■ Objective A:
In the entries, replace "accomplish" with "carry out" and give the lines again, starting with the first line of the entries and going on through the line with "point(928,282)". Leave everything else unchanged and omit the pictures.

--- Begin Passage to read ---

Data Dependency — Property Reference

A step property is an attribute of a step that represents the output values from a step execution. For example, TrainingStep.Properties.TrainingJobName is a property of a sagemaker.workflow.steps.TrainingStep.

For a step that references a SageMaker job (e.g. sagemaker.workflow.steps.ProcessingStep, sagemaker.workflow.steps.TrainingStep, or sagemaker.workflow.steps.TransformStep), the step property matches the attributes of that SageMaker job. For example, sagemaker.workflow.steps.TrainingStep. properties match the attributes that result from calling DescribeTrainingJob. TrainingJobName is an attribute from a DescribeTrainingJob result. Therefore, TrainingJobName is a sagemaker.workflow.steps.TrainingStep property, and can be referenced as TrainingStep.Properties.TrainingJobName.

You can build data dependencies from one step to another using this kind of property reference. These data dependencies are then used by SageMaker Pipelines to construct the directed acyclic graph (DAG) from the pipeline definition. These properties can be referenced as placeholder values and are resolved at runtime.

For each step type you can refer to the following properties for data dependency creation:

TrainingStep

Referable Property List:

Example:

step_train = TrainingStep(...)
model = Model(
    image_uri="my-dummy-image",
    model_data=step_train.properties.ModelArtifacts.S3ModelArtifacts,
    ...
)
# assume your training job will produce a metric called "val:acc"
# and you would like to use it to demtermine if you want to create
# a SageMaker Model for it.
step_condition = ConditionStep(
    conditions = [
        ConditionGreaterThanOrEqualTo(
            left=step_train.properties.FinalMetricDataList['val:acc'].Value
            right=0.95
    )],
    if_steps = [step_model_create],
)

--- End Passage to read ---

■ Objective B:
In the property reference page, which step types are named as steps that reference a SageMaker job?

--- Begin Records provided ---

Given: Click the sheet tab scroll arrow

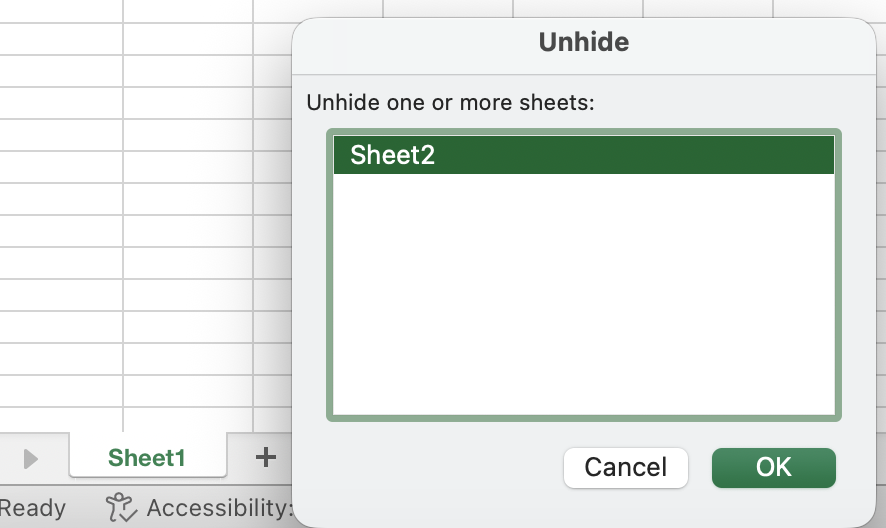Looking at the screenshot, I should pyautogui.click(x=30, y=459).
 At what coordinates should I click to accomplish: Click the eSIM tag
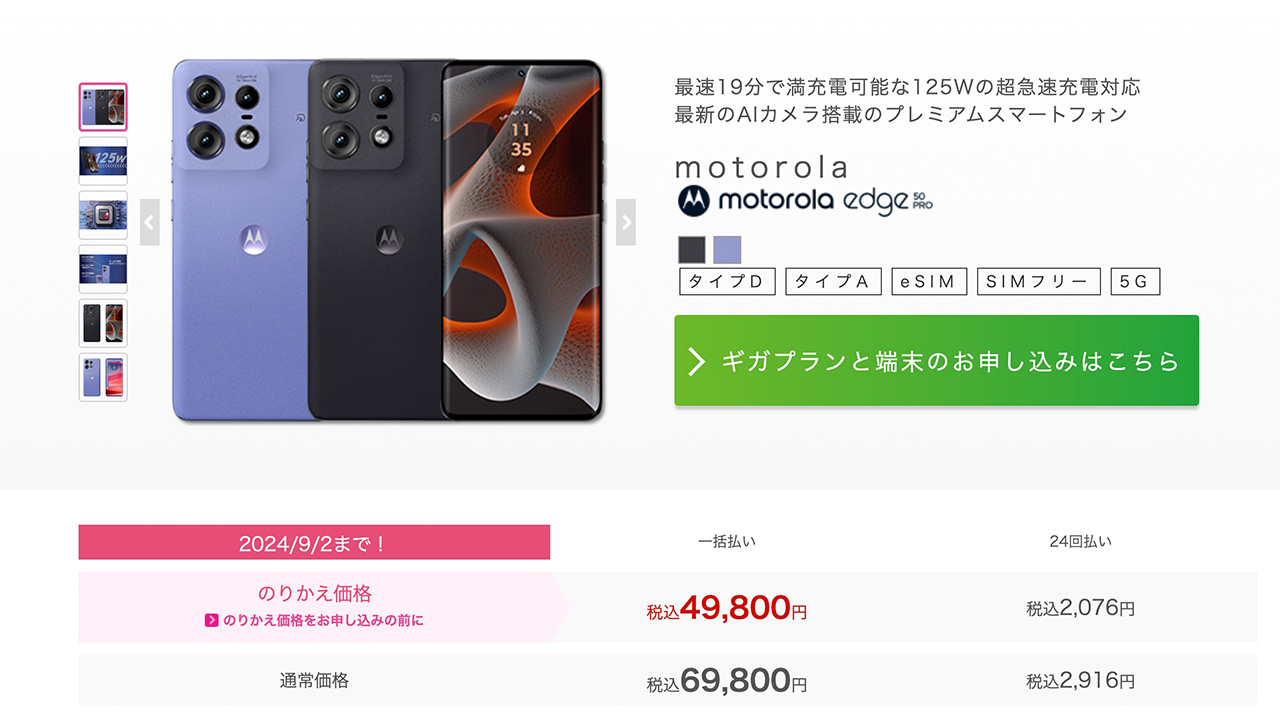point(928,282)
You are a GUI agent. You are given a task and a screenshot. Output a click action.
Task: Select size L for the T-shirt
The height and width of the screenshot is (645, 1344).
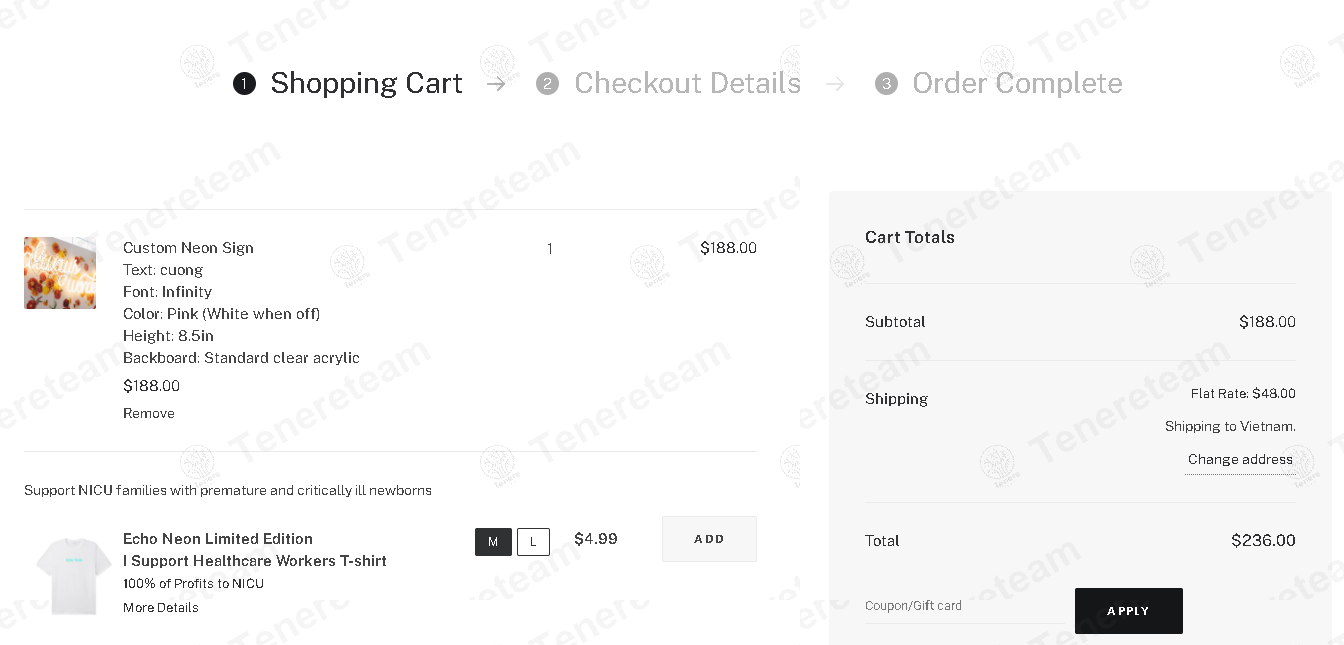533,542
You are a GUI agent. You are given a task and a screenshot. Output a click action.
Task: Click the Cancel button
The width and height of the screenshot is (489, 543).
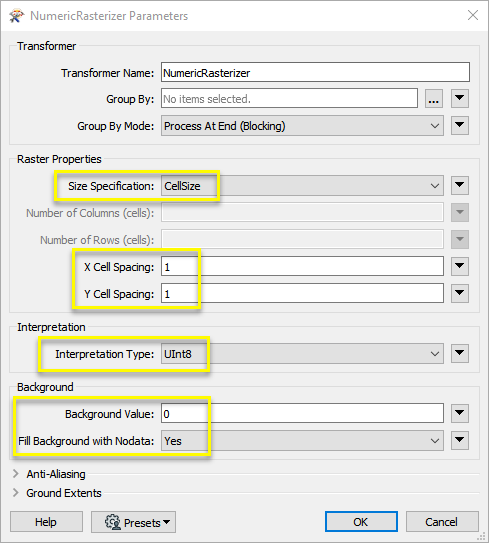[x=442, y=522]
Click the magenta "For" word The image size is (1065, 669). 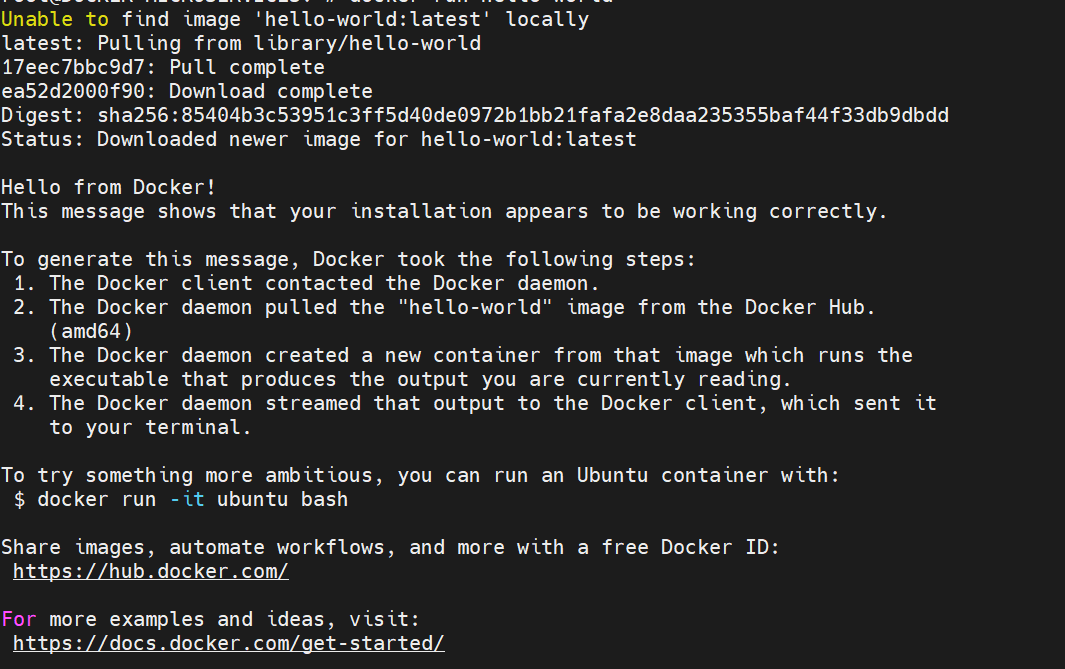coord(19,620)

--- End Records provided ---

■ Right answer A:
Given: Click the sheet tab scroll arrow

Looking at the screenshot, I should pyautogui.click(x=30, y=459).
 At what coordinates should I click to carry out: Click the eSIM tag
point(928,282)

■ Right answer B:
- sagemaker.workflow.steps.ProcessingStep
- sagemaker.workflow.steps.TrainingStep
- sagemaker.workflow.steps.TransformStep